I represent professionals on a regular basis, and I have seen the definition of professional expand over the years. Traditionally, only doctors, accountants, and lawyers were considered professionals. Now, service providers such as insurance brokers, appraisers, and landscapers (to name a few) are held to the standard of care of a professional.
What does this mean? Other than professionals and children, people are held to the general negligence standard. The Florida jury instructions provide that:
Negligence is the failure to use reasonable care, which is the care that a reasonably careful person would use under like circumstances.
For professionals, the instructions are different. The instructions provide that:
Negligence is the failure to use reasonable care. Reasonable care on the part of a (identify professional) is the care that a reasonably careful (identify professional) would use under like circumstances.
So, in legal malpractice cases, the jury might be instructed that:
Reasonable care on the part of an attorney is the care that a reasonably careful attorney would use under like circumstances.
A reasonably careful attorney should not miss the statute of limitations, or any critical deadlines that will harm the client's case (a regular person might however).
The question is what would a reasonably careful professional do or not do under similar circumstances.
How would this question apply to software developers and cybersecurity specialist?
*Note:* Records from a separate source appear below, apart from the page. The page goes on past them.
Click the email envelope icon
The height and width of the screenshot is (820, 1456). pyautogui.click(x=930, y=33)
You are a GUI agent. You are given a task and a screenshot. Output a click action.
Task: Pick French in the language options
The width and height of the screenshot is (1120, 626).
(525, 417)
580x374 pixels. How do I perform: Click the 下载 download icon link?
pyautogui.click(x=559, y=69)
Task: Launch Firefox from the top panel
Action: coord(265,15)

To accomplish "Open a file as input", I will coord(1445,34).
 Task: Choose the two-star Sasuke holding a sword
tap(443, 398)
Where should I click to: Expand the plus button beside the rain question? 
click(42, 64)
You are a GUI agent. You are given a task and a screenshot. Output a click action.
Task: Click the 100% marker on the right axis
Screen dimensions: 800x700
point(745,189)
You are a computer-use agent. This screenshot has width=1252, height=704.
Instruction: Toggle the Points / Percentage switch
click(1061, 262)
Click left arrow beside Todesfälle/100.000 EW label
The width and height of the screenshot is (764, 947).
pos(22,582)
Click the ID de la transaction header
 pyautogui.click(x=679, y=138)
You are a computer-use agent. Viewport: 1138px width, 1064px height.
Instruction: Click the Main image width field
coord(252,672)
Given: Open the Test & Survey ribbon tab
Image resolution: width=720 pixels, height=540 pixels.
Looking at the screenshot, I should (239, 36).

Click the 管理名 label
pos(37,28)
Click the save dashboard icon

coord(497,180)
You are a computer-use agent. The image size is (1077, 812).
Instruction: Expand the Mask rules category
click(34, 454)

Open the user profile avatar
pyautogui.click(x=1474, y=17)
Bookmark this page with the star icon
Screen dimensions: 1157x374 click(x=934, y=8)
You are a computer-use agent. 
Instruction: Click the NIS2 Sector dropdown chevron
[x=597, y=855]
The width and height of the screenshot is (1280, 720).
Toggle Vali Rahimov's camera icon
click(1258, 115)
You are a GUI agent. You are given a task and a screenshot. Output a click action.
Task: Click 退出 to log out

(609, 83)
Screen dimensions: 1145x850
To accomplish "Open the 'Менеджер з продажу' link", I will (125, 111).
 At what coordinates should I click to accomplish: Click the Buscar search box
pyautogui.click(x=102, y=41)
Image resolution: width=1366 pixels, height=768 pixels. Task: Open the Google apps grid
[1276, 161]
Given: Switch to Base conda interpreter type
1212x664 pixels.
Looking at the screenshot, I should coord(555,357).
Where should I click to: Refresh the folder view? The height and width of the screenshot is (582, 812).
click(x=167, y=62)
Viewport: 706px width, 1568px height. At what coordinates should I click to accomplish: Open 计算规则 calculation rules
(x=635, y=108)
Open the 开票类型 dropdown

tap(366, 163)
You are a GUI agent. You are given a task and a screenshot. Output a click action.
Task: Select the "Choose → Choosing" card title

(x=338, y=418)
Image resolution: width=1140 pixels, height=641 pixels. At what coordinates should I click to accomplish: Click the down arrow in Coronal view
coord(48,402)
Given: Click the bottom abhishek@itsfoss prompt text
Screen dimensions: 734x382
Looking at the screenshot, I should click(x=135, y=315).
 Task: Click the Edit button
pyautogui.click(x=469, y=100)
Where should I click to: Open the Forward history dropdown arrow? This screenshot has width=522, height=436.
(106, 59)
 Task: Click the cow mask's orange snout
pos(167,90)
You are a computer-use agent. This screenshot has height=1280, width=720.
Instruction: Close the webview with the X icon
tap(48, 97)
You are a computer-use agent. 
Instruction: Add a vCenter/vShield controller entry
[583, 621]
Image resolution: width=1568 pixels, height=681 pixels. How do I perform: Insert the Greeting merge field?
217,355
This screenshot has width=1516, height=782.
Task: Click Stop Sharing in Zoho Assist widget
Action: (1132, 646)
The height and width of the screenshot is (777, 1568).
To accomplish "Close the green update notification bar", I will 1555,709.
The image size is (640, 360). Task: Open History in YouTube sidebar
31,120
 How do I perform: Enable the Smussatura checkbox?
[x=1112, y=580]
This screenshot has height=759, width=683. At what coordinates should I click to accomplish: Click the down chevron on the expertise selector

Would a reasonably careful software developer under like circumstances develop a program that is vulnerable to a data breach.
Oddly, the answer could be yes!
As governments, companies and consumers rely more on the Internet and functional (glitch-free) software, "professionals" developing the software are exposed to litigation and liability. Even if, at the end of the litigation, the professional is exonerated of all claims, there could be a huge attorneys' bill for defending the claims.
With that said, every professional should have a good professional liability policy (otherwise known as errors and omissions insurance) to defend the claims and pay attorneys' fees. And, a good professional malpractice attorney who focuses on cyber law.